Raidon pulled his fingers across his close-cropped black hair, massaging away a germ of annoyance. The construct was becoming more long-winded and circumspect by the moment.
“Then what, Cynosure? What can I do?”
“You must discover the fate of the sentient sword, Angul. It alone, in your hands, can accomplish what must be done.”
“Angul. Yes, a powerful blade. But was it not an item infused with its power by the Weave? With Mystra’s fall, how could it still function?”
“You ask a penetrating question. A complex answer exists; the simple answer is that it simply does. Will that satisfy?”
Raidon frowned. His emotions were as out of control as they’d ever been. If Cynosure were standing next to him just then, he would have struck the golem.
Cynosure must have sensed something of the monk’s mood. It said, “I apologize. Listen, then. Many magical items such as swords, cloaks, boots, and especially relics and artifacts survived the Spellplague and still operate, though sometimes with altered abilities. A magical item’s abilities were scribed into these devices when they were created, so even though the Weave was used in their making, the Weave no longer plays any part in their continuing operation. Likewise, though a forge flame is used in the making of a sword, if that forge flame later goes out for good, the sword is no less sharp. Does that answer you fairly?”
Raidon thought on Cynosure’s words. He recalled the effects of the Spellplague on a person. The caravan chief, who’d died in its hungry grip, for instance.
The monk grunted. He asked, “Why not tell Kiril all this? She’s Angul’s wielder. And a swordswoman. While I am proficient with blades, I prefer not to rely on them. You would be better enlisting her than me.”
Cynosure replied, “As I said before, I lost track of Kiril after the Year of Blue Fire. She bears no Sign, yet in a dim way I was able to discern her condition. After she left the ruins of Ormpetarr, she and her dwarf employer plunged into something local survivors call the Plaguewrought Land. I have not detected her or Angul’s presence since. And, moreover, you are the only person with whom I can converse.”

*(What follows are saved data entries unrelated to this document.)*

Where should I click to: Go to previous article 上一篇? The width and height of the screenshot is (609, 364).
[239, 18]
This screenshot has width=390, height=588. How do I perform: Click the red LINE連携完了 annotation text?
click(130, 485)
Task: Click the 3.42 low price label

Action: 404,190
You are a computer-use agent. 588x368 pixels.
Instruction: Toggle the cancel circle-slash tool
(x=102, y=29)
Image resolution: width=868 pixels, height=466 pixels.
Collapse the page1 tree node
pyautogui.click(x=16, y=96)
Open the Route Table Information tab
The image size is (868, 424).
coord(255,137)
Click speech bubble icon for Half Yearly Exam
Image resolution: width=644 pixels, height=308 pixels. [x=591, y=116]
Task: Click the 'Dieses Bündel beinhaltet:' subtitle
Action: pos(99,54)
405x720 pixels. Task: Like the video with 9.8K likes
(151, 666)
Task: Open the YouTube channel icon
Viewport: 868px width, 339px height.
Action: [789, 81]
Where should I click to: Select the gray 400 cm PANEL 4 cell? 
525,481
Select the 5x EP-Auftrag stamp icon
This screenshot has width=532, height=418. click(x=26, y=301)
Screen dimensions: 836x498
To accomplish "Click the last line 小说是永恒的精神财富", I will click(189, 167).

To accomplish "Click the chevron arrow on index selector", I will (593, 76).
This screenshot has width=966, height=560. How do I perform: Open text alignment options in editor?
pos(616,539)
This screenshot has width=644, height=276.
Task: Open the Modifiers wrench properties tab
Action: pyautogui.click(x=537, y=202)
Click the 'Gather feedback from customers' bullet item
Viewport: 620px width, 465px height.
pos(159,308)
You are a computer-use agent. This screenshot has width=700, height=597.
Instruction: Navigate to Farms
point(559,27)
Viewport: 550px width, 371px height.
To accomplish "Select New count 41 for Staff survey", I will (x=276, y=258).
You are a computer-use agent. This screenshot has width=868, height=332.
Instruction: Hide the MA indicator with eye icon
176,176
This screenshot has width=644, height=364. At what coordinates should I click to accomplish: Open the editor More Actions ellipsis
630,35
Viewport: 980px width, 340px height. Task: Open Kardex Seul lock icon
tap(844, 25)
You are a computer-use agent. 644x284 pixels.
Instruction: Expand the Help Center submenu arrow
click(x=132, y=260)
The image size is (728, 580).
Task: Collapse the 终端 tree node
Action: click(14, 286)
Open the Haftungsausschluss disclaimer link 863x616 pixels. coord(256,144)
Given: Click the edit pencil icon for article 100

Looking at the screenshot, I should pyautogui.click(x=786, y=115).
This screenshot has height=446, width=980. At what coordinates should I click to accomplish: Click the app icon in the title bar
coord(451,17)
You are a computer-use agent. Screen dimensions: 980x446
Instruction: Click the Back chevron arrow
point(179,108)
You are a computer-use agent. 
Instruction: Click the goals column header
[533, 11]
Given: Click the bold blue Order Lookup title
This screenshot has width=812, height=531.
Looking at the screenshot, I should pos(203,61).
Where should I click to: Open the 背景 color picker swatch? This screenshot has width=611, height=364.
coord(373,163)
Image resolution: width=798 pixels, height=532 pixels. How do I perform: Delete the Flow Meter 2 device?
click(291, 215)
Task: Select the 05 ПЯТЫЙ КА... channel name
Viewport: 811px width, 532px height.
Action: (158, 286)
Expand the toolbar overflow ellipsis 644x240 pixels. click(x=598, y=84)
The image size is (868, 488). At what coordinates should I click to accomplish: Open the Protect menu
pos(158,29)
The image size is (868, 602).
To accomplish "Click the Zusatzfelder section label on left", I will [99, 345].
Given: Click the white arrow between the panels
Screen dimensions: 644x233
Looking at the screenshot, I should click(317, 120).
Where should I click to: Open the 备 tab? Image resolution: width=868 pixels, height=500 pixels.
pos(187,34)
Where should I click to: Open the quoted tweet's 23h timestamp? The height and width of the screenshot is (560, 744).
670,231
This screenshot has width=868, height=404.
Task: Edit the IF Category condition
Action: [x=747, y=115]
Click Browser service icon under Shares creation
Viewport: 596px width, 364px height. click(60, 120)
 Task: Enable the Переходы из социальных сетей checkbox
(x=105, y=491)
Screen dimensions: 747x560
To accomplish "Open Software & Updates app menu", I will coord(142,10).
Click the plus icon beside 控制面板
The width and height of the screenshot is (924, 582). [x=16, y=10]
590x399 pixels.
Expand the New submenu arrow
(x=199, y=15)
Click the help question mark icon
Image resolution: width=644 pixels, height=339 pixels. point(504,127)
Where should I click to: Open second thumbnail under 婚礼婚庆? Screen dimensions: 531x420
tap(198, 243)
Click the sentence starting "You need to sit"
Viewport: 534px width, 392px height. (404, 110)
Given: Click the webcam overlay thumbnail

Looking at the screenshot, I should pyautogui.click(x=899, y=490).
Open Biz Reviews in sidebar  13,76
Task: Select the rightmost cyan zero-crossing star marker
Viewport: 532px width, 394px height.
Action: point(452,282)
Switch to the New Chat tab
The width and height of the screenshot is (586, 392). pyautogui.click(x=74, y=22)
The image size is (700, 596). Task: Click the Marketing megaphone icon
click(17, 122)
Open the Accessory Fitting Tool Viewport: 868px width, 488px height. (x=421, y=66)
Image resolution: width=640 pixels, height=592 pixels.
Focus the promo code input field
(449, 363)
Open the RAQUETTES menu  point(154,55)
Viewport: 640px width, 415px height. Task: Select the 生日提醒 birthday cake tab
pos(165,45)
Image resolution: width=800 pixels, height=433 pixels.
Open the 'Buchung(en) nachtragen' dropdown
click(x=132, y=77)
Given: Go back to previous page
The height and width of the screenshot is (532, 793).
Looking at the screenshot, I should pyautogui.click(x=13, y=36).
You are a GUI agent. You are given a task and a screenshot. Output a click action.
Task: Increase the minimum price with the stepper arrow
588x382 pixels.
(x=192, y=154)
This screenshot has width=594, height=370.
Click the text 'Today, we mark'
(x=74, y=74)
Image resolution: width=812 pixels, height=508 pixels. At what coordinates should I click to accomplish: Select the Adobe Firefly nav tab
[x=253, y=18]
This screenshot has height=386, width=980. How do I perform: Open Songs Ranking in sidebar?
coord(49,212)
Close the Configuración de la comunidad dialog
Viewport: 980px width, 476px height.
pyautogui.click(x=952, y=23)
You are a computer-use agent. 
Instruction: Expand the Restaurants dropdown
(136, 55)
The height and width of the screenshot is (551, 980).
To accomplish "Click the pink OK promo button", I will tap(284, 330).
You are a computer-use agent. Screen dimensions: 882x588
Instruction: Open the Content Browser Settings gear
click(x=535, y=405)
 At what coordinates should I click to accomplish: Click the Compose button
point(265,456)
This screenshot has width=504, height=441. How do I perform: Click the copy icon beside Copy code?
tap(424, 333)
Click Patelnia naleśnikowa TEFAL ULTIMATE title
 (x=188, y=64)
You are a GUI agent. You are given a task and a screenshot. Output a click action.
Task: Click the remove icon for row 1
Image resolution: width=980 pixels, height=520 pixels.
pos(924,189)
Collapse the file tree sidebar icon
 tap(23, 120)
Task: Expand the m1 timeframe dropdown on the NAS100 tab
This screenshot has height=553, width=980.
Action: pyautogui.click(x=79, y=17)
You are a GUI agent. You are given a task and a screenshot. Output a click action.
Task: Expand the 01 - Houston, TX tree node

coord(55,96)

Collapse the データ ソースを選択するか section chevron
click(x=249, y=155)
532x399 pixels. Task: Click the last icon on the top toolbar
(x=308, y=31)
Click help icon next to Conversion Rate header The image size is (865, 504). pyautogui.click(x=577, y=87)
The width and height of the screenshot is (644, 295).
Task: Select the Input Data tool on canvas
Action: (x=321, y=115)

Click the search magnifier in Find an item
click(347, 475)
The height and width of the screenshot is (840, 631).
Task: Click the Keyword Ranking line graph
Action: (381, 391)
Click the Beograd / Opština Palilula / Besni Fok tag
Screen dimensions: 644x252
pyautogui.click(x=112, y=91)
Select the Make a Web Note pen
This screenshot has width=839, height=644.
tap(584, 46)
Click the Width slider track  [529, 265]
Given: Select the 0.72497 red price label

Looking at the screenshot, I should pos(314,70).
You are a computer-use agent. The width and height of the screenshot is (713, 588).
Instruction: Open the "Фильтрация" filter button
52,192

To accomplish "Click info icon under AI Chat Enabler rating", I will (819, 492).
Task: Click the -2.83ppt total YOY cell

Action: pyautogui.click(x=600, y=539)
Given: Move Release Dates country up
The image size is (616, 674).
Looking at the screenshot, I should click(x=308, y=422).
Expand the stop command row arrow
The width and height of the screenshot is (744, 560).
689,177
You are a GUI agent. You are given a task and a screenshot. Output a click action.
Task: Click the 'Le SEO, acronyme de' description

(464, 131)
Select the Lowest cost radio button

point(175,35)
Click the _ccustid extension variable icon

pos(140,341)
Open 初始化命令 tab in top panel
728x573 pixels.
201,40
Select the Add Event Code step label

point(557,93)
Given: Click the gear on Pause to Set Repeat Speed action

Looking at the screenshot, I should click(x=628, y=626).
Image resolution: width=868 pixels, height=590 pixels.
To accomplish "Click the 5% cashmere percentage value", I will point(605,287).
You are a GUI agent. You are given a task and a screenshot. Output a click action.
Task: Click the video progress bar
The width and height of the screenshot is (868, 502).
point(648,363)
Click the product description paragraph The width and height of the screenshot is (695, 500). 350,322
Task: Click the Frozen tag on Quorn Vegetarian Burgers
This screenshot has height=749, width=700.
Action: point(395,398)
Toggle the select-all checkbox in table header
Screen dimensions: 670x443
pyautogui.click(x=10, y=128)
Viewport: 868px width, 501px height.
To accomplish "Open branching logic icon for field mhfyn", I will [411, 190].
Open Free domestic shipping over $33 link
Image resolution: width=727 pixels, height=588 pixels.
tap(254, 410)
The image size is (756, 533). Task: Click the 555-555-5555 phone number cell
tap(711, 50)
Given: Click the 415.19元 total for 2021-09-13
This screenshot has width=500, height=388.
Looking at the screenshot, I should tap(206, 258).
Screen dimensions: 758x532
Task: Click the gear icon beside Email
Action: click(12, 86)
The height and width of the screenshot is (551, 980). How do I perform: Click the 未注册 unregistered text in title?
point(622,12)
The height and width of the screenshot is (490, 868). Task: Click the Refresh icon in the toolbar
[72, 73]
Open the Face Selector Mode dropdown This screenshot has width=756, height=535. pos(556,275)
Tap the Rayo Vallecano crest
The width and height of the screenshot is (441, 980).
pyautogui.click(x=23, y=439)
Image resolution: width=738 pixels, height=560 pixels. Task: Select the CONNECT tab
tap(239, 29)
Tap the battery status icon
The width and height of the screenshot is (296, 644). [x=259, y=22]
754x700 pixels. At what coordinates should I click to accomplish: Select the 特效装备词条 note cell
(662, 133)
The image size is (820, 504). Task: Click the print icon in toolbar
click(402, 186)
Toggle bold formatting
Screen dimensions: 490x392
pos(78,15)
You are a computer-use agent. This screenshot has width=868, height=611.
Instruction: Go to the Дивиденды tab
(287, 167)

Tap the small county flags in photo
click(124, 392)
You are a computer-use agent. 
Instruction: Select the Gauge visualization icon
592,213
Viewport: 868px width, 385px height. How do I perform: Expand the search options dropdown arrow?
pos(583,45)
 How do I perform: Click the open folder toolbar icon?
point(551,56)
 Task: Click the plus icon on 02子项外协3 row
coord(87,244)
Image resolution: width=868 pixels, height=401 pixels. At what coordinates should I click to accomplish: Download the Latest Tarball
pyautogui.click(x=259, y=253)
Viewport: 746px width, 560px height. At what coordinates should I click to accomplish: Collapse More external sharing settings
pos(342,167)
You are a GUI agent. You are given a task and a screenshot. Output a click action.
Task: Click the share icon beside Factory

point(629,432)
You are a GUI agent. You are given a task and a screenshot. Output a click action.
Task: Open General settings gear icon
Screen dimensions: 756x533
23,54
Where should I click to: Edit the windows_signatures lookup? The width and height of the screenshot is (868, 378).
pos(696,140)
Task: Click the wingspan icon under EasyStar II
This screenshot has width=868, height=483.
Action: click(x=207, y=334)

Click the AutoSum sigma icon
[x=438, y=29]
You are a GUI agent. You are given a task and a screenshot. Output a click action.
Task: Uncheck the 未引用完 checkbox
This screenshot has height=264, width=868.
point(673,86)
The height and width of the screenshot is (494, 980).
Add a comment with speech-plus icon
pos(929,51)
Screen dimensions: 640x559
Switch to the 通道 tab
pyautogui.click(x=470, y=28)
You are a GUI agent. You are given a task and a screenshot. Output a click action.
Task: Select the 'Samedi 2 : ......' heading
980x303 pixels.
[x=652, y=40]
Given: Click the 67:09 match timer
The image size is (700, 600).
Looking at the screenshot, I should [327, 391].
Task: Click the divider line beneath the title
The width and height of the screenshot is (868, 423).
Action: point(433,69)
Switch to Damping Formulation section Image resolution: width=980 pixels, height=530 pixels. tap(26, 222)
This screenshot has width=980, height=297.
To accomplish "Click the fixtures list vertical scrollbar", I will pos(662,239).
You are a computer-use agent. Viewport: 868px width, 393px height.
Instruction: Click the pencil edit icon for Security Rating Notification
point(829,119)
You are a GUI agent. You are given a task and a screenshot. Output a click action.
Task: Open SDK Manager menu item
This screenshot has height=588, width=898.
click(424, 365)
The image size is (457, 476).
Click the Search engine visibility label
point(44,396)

“How do you know Angul lies within the Plaguewrought Land?”
“I do not. But it is the only lead we have. Perhaps you will learn more when you visit. A small settlement lies on its outskirts—you could get yourself a meal when you arrive.”
Raidon’s stomach spoke up of its own accord. He was still ravenous. His grief-inspired fast had sapped his strength. A sit-down meal … perhaps that was what he needed. With a pot of steaming tea on the side.
“Then send me on to Ormpetarr, when your strength is recovered. I will eat. After that, perhaps I will discover Kiril’s fate, and if I decide you are not dealing with me falsely, take up the sword, Angul, as my own.”
CHAPTER THIRTEEN
The Year of the Secret (1396 DR)
Green Siren on the Sea of Fallen Stars
You can’t stop yourself, can you?”
Japheth looked up, his hand half out of a fold of his cloak, his fingers clutching a dull tin.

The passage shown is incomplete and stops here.